--- start READING TEXT ---

Large Aircraft Infrared Countermeasures (LAIRCM)
The Large Aircraft Infrared Countermeasures [LAIRCM] system is an active countermeasure that defeats the threat missile guidance system by directing a high-intensity modulated laser beam into the missile seeker, explained Cappelano. In addition, the LAIRCM system automatically counters advanced IR missile systems with no action required by the crew. The pilot will simply be informed that a threat missile was detected and jammed.
According to a 1999 US Transportation Command report to Congress, the vulnerability of its large, slow-flying aircraft to the increasing shoulder-fired surface-to-air missile capability is their number one force protection concern. Consequently, high on their priority list is fielding of a large aircraft infrared countermeasures system that can counter this threat. To counter this threat, large aircraft have to put out a jamming energy that's larger than the aircraft signature - it has to present a brighter target in order to blind and confuse the missile's IR seeker. Transport aircraft are especially vulnerable because they present a slow, predictable target that can be easily "seen" and tracked by an IR missile's sensor. That means an IR missile can go after a larger aircraft with its corresponding larger engines more easily and from a longer range.
The purpose of Northrop Grumman Corporation's Large Aircraft Infrared Countermeasures (LAIRCM) program is to protect large aircraft from man-portable missiles. The LAIRCM system will increase crew-warning time, decrease false alarm rates and automatically counter advanced IR missile systems. The missile warning subsystem will use multiple sensors to provide full spatial coverage. The counter-measures subsystem will use lasers mounted in pointer-tracker turret assemblies. LAIRCM is an active countermeasure that defeats the threat missile guidance system by directing a high-intensity modulated laser beam into the missile seeker, explained Cappelano. In addition, the LAIRCM system automatically counters advanced IR missile systems with no action required by the crew. The pilot will simply be informed that a threat missile was detected and jammed.
A highly optimistic, straight-line projection from current technology suggests a $2 billion-$6 billion program (1,000 transports at $3 million per LAIRCM suite would yield $3 billion), but this assumes LAIRCM unit costs remain high for the next decade or two, and that the services can fund 1,000 systems.

--- end READING TEXT ---

YOUR TASKS
(1) From the LAIRCM passage, copy the wording that begins at the words "According to a" and stops after "a longer range.".
(2) In the LAIRCM passage, what does the 1999 US Transportation Command report name as the command's number one force protection concern?
(3) List everything the LAIRCM passage says the LAIRCM system will do in the sentence that begins "The LAIRCM system will increase".

--- start LISTING ---

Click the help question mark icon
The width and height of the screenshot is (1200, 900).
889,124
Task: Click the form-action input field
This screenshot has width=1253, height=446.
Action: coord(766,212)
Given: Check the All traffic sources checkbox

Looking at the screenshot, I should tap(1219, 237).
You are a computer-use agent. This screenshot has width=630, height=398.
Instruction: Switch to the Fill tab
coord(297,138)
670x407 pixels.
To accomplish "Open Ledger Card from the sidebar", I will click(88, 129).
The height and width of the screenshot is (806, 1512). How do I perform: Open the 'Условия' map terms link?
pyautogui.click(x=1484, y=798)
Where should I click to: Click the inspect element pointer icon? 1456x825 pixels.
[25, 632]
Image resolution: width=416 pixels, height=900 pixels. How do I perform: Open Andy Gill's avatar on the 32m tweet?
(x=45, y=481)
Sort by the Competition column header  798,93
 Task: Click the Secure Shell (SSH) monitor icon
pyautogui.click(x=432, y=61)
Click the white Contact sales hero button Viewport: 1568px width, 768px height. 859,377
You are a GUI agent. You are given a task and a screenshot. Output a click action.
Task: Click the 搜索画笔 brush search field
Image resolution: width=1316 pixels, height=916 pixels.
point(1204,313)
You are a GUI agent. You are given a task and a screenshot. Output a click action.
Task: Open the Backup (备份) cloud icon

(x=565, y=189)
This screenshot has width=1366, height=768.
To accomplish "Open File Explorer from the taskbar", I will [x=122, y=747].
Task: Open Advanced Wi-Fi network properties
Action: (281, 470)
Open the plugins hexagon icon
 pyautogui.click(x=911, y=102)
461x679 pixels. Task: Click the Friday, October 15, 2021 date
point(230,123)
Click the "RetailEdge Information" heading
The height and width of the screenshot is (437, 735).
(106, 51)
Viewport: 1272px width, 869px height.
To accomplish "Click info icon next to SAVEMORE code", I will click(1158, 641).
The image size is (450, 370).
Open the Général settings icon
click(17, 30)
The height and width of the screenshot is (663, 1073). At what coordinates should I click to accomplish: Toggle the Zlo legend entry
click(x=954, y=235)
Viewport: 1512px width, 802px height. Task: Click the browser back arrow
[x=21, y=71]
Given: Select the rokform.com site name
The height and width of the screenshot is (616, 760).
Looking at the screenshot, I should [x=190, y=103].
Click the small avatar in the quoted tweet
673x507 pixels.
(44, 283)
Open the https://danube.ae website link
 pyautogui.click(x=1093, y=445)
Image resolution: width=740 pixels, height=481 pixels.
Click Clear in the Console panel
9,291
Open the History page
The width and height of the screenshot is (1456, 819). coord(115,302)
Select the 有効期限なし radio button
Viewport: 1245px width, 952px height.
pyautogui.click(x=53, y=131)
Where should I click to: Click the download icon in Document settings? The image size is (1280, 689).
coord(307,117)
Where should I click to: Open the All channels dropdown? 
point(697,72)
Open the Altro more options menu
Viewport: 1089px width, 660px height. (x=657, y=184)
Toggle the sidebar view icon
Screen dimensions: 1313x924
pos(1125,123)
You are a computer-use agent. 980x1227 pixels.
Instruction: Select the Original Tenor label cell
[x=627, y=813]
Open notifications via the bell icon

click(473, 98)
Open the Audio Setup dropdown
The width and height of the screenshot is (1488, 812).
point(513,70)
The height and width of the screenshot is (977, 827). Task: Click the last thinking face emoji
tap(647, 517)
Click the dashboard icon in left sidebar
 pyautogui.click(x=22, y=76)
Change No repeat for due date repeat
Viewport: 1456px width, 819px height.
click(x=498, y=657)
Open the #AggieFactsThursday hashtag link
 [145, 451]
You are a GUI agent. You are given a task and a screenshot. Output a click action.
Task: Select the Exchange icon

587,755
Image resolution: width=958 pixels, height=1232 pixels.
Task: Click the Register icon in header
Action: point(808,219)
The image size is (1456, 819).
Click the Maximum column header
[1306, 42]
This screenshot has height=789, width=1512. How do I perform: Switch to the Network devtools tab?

--- end LISTING ---

ANSWERS GIVEN
(1)
According to a 1999 US Transportation Command report to Congress, the vulnerability of its large, slow-flying aircraft to the increasing shoulder-fired surface-to-air missile capability is their number one force protection concern. Consequently, high on their priority list is fielding of a large aircraft infrared countermeasures system that can counter this threat. To counter this threat, large aircraft have to put out a jamming energy that's larger than the aircraft signature - it has to present a brighter target in order to blind and confuse the missile's IR seeker. Transport aircraft are especially vulnerable because they present a slow, predictable target that can be easily "seen" and tracked by an IR missile's sensor. That means an IR missile can go after a larger aircraft with its corresponding larger engines more easily and from a longer range.

(2) The vulnerability of its large, slow-flying aircraft to the increasing shoulder-fired surface-to-air missile capability.

(3)
- Increase crew-warning time
- Decrease false alarm rates
- Automatically counter advanced IR missile systems